Only two film screenings on Day Four: an amnesia-led revenge drama from South Korea, and a berserk multi-styled hip-hop-animated French/Japanese collaboration.
With only two screenings available to me due to my delayed decision-making and personal good fortune, the fourth day was the least hectic so far. The first enamored with its own complexity to live up to its borrowed premise, and the second faring better with multiple reversals of style and tone. Both heavily adopted the styles and themes of other, better films, but only one of them managed to forge their own identity along the way.
With a film such as Memento wholly ingrained in cinematic consciousness, there’s only space for imitators if they can justify their existence outside of tribute. Memoir of a Murderer (C) – the latest nihilistic South Korean revenge movie – fails to do just that, ending up as a frustratingly dire amalgamation of Nolan’s timeless mystery, and the disastrous, turgid Dexter series. In it, we have a former serial-killer-cum-veterinarian, Byung-su (Sol Kyung-gu), whose murky justification of murder was to ‘cleanse’ his town of those undeserving of life, until a car accident sent him down the path toward dementia. 17 years later, there’s a new serial killer in his town, and it’s up to Byung-su to figure out if it’s him or a copycat. Far too early in the game it’s shown that it’s not him, but Won Shin-yun and screenwriter Hwang Jo-yun don’t have the confidence in their audience to follow their byzantine plot, blowing their reveals prematurely, allowing the remainder of the film to be a stupidly contrived ‘did he or didn’t he?’ riddle that we can pretty much predict the answer to.
Purely speaking of the positives; the cinematography is unquestionably well-framed; a smoggy, snowy bleakness permeating every location gives the story an extra layer of cheerlessness, but this really isn’t anything unusual in South Korean cinema, so even in these properly mounted attempts to be something distinctive, it simply replicates everything else. Commendable, too, are the actor’s efforts to give weight to this preposterously elaborate story, specifically Kim Seol-hyun as Byung-su’s daughter, Eun-hee. Byung-su’s story is filled with such insignificant detours, his repetitious visits to a poetry class and road-side conversations with the inept police are tediously slow and only detract from the main cat-and-mouse structure. Not helping matters is the introduction of several trivial details that seemingly hold significance in the murder case, but by the film’s end, they’re rendered as pointless red herrings (e.g. Kim Nam-gil’s utterly wtf moment as he rearranges a toupee, never to be mentioned again).

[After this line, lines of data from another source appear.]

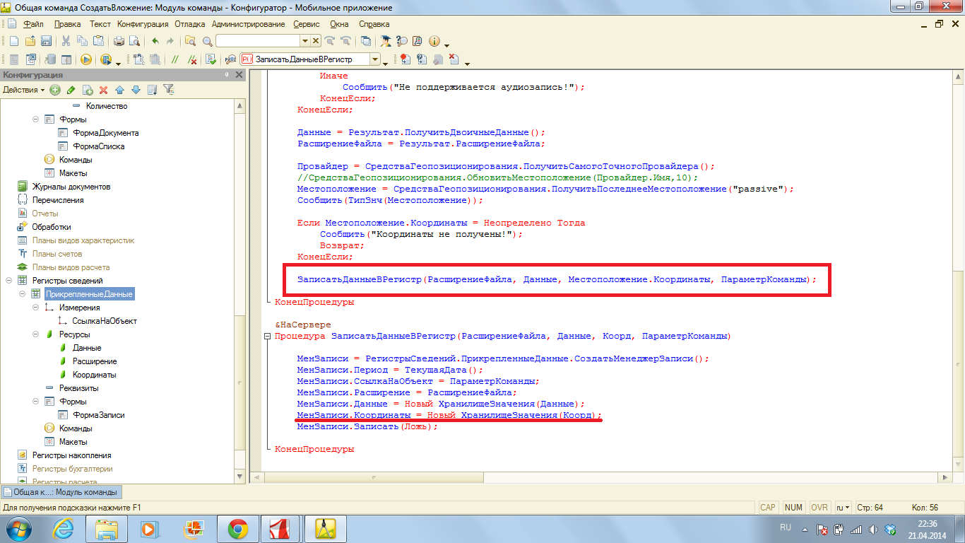Click green plus Add in Configuration panel
Viewport: 965px width, 543px height.
pyautogui.click(x=55, y=90)
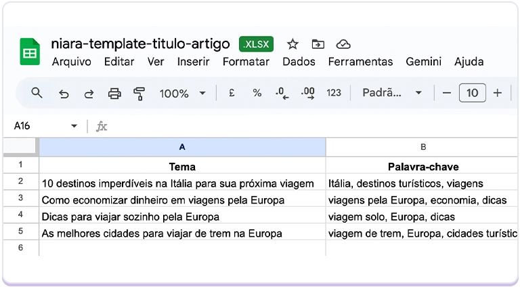Viewport: 520px width, 287px height.
Task: Format cells as currency (£)
Action: pos(232,93)
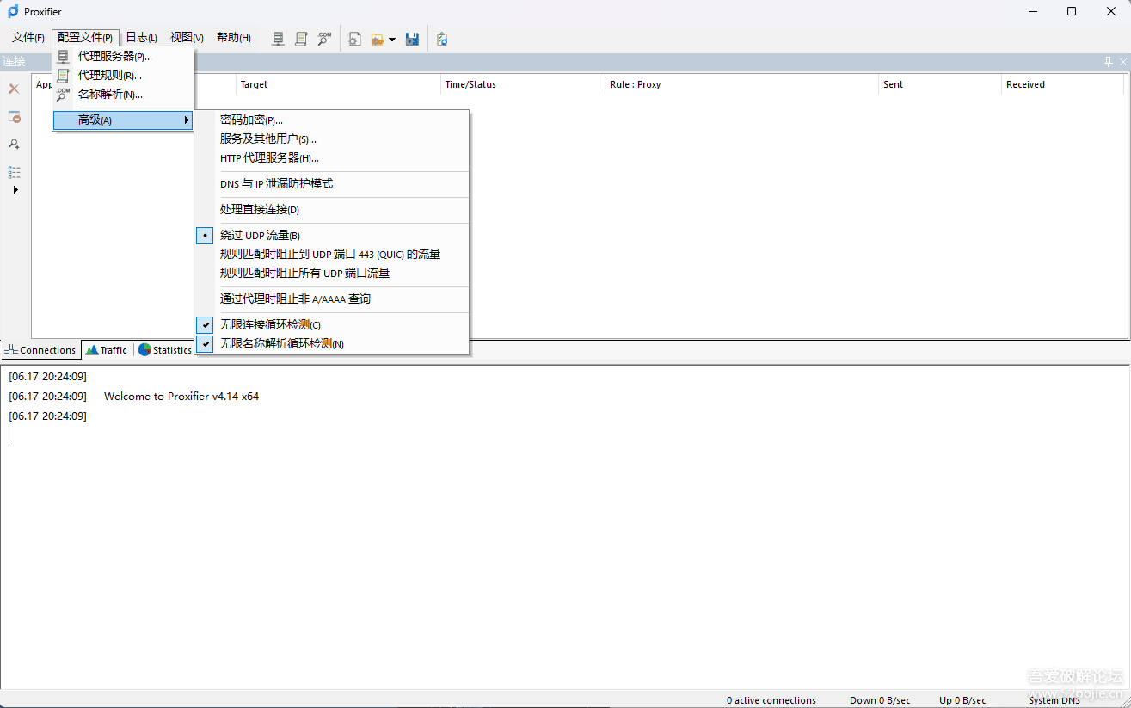Click System DNS in the status bar
Image resolution: width=1131 pixels, height=708 pixels.
pos(1054,699)
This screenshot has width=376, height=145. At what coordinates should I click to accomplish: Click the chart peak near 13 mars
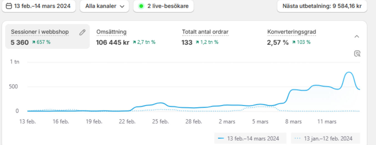[x=349, y=73]
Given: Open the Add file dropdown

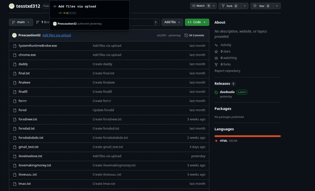Looking at the screenshot, I should point(172,22).
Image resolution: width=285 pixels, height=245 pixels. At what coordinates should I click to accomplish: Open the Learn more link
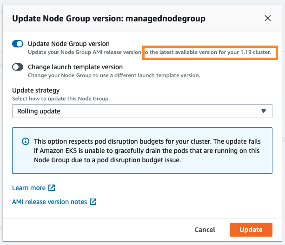[x=29, y=188]
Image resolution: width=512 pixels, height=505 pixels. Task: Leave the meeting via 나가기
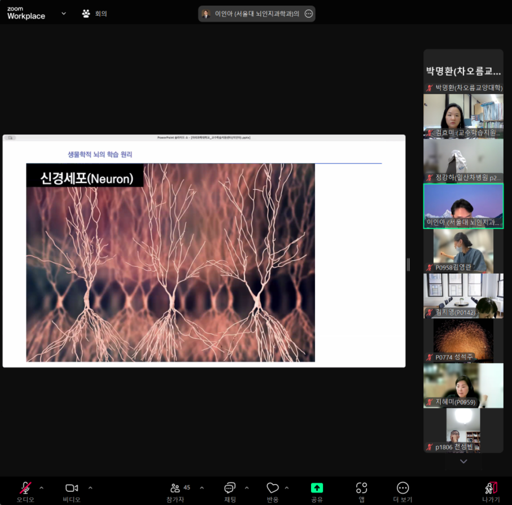(x=491, y=488)
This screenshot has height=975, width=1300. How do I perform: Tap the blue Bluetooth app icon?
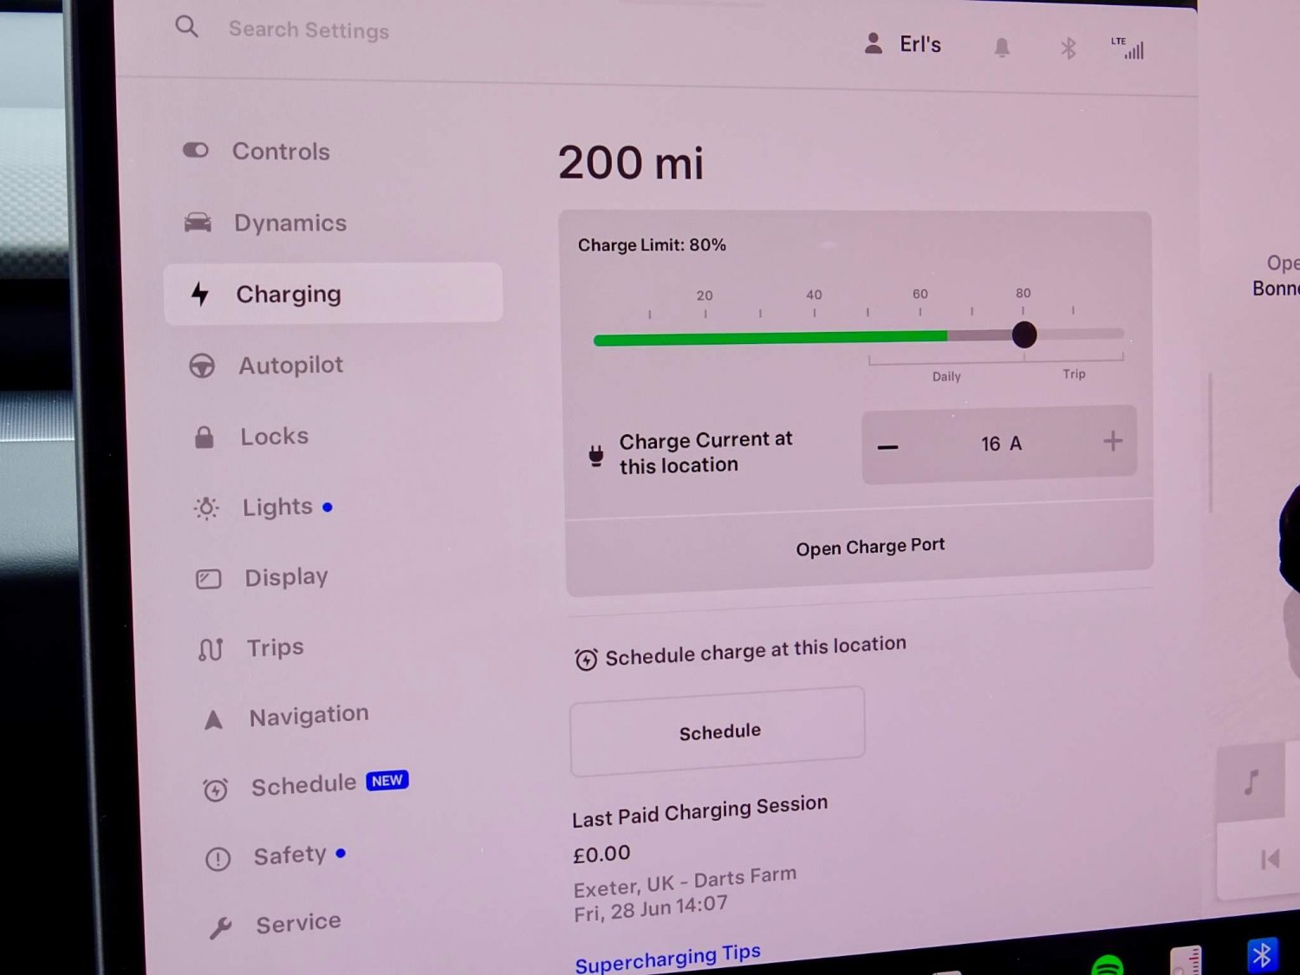(1262, 955)
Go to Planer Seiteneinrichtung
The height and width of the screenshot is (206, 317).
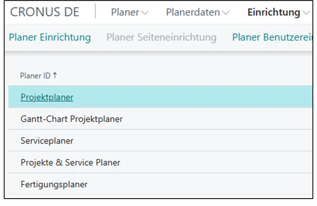(x=161, y=37)
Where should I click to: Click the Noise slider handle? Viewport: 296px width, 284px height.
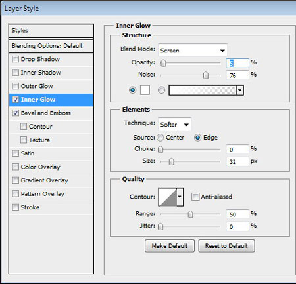[206, 75]
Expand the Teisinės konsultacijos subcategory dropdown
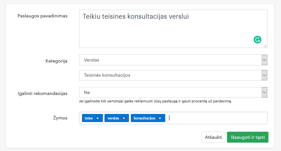Screen dimensions: 281x151 (173, 75)
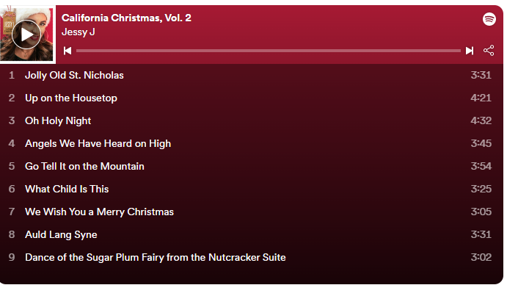
Task: Select the Oh Holy Night track
Action: point(252,120)
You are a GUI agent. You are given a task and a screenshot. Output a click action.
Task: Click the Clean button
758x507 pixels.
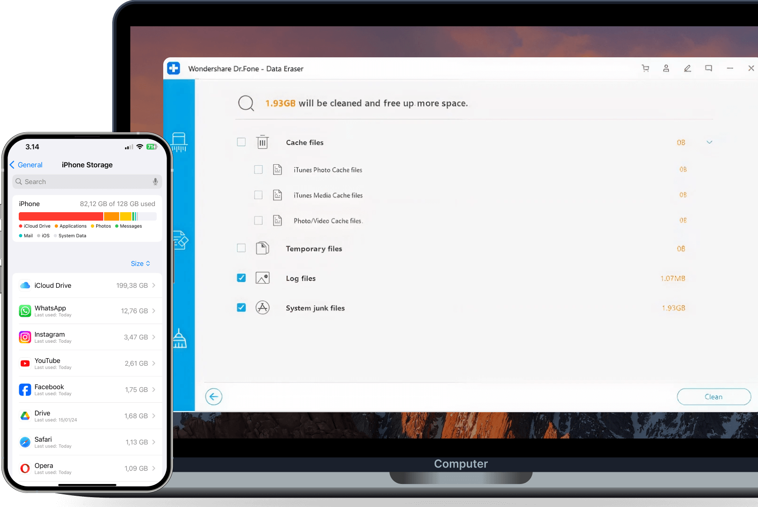[713, 397]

The finale is an enlivening showdown, made tense by some crunchy choreography, but with all the choppy editing and needlessly obtuse storytelling it took to get to that point, by the time it gets to the final, pointless sequel-teasing shot, you’ll be wanting to forget it.
Try to envision a blend of the variously stylish Animatrix shorts, the iconic cel-shaded roller-graffiti video-game Jet Set Radio, and the grungy dystopia of Akira, and what you’ll come up with is only a fraction of the oddity on which Mutakfukaz (B) thrives: it’s a Japanese/French animated co-production based on a graphic novel, based on a fever dream of its mad creator, Guillaume Renard. Set in the fictional American West-Coast hovel Dark Meat City, we’re introduced to a slum full of violence, corruption, and cockroaches, where dead bodies decompose in the streets, and gangs ransack and murder whatever gets in the way. Angelino is an out-of-luck orphan, drifting between jobs every three months and cotching with his friends – flame-headed Vinz and cowardly mammal Willy – whenever he’s not delivering pizza. After a vehicular accident (a comparison between today’s films that wasn’t lost on me), Angelino starts to see bizarre ghouls populating his city, and sets out with his friends, his cockroaches, and a team of legendary luchadores to stem the flow of evil ravaging his home city. Explaining what goes on further would do the film’s eccentric creativity a huge disservice: watching its own brand of wacky humour and crazy, blink-and-you’ll-miss-them sight-gags breaking its own rules time and again is a large part of its charm. A lot of these idiosyncratic flourishes work, and a lot of them miss their target, which makes for a truly diverse genre mash-up of undecided tone and personality. It’s deranged, belligerent, and fast-paced, brimming with a know-it-all adolescence, but it’s primarily an impressive 90 minutes of artistic originality, even if it knowingly appropriates its wealth of influences. Angelino and friends probably wouldn’t think twice about that kind of thievery.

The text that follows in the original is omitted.